Single by 2PM

from the album Hands Up
- Released: June 20, 2011
- Recorded: 2011
- Genre: K-pop; Dance-pop; Electropop;
- Length: 3:18
- Label: JYP
- Songwriter: Park Jin-young
- Producer: Park Jin-young

2PM singles chronology
| "Take Off" (2011) | "Hands Up" (2011) | "I'm Your Man" (2012) |

Music video
- "Hands Up" on YouTube "Hands Up (East4A mix)" on YouTube "Hands Up (Japanese ver.)" on YouTube

= Hands Up (2PM song) =

2011 single by 2PM

"Hands Up" is a song recorded by South Korean boy band 2PM. It was released as the lead single of their second studio album, Hands Up, on June 20, 2011 via JYP Entertainment. "Hands Up" saw both domestic and international popularity, becoming 2PM's first song to chart on Billboard's newly-launched K-pop Hot 100 and resulting in the group's appearance on Billboard's Social 50 Chart. It was the group's second number-one song on the Gaon Digital Chart.

==Background and release ==
"Hands Up" is an upbeat dance-pop club song featuring prominent synths and drums, written and composed by JYP Entertainment founder Park Jin-young. Unlike their recent singles such as "Without U" and "I'll Be Back", which were more emotional and generally focused on heartbreak, "Hands Up" was chosen as a title track to show a more fun and youthful side of the group, much like their debut single, "10 Out of 10".

The song includes a vocal cameo by labelmate and Wonder Girls member Ahn So-hee, who sings one line in the song; the line was originally intended for f(x) member Krystal Jung, but plans for the collaboration fell through due to Jung being underage at the time.

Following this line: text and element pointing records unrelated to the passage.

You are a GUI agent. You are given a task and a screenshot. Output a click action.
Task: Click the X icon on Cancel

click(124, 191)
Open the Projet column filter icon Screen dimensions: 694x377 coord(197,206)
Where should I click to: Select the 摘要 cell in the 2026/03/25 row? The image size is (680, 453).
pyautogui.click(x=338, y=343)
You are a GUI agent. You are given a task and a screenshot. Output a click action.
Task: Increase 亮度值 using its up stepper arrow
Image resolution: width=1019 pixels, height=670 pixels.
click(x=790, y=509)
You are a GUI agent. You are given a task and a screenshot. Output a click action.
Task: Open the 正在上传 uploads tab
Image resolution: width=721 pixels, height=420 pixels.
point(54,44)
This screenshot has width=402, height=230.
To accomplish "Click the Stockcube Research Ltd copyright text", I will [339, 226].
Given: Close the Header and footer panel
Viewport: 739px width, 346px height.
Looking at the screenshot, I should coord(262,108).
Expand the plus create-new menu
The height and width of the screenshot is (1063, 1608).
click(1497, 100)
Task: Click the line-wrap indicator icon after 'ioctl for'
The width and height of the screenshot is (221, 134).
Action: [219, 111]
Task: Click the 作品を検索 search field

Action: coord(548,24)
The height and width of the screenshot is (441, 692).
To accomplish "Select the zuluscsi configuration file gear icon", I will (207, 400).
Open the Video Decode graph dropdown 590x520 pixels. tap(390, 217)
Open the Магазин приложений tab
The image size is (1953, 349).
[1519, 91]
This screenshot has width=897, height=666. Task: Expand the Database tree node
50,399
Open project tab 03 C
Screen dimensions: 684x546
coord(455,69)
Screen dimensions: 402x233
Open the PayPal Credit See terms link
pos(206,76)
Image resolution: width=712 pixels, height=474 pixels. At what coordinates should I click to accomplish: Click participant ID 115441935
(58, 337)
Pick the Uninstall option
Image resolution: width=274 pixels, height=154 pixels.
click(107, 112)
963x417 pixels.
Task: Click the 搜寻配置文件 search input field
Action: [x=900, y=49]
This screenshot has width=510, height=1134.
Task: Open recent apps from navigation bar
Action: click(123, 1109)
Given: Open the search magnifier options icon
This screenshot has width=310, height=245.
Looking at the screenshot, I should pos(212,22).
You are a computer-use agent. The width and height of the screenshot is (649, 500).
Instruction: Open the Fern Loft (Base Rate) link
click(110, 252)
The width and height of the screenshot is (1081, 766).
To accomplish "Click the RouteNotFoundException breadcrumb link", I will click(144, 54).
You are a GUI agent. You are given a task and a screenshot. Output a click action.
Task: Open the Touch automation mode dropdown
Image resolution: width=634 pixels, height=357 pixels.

2PM released a teaser for "Hands Up" on their YouTube channel on June 15, 2011. On June 20, both the music video for "Hands Up" and their second studio album Hands Up were released. A Japanese version of the song was included in the group's first Japanese studio album, Republic of 2PM, released on November 30, 2011.

== Music video ==
The music video of "Hands Up" was filmed in Singapore and features landmarks such as Marina Bay and the Singapore Flyer. In the beginning of the music video, each member has an individual scene engaging in various luxurious activities, such as golfing, relaxing at a resort, or drinking champagne on a private aircraft. The members then gather at a crowded nightclub, where they dance and drink alcohol. The song's choreography includes jumping up and down with hands raised in the air, with the concept of playing around in a club.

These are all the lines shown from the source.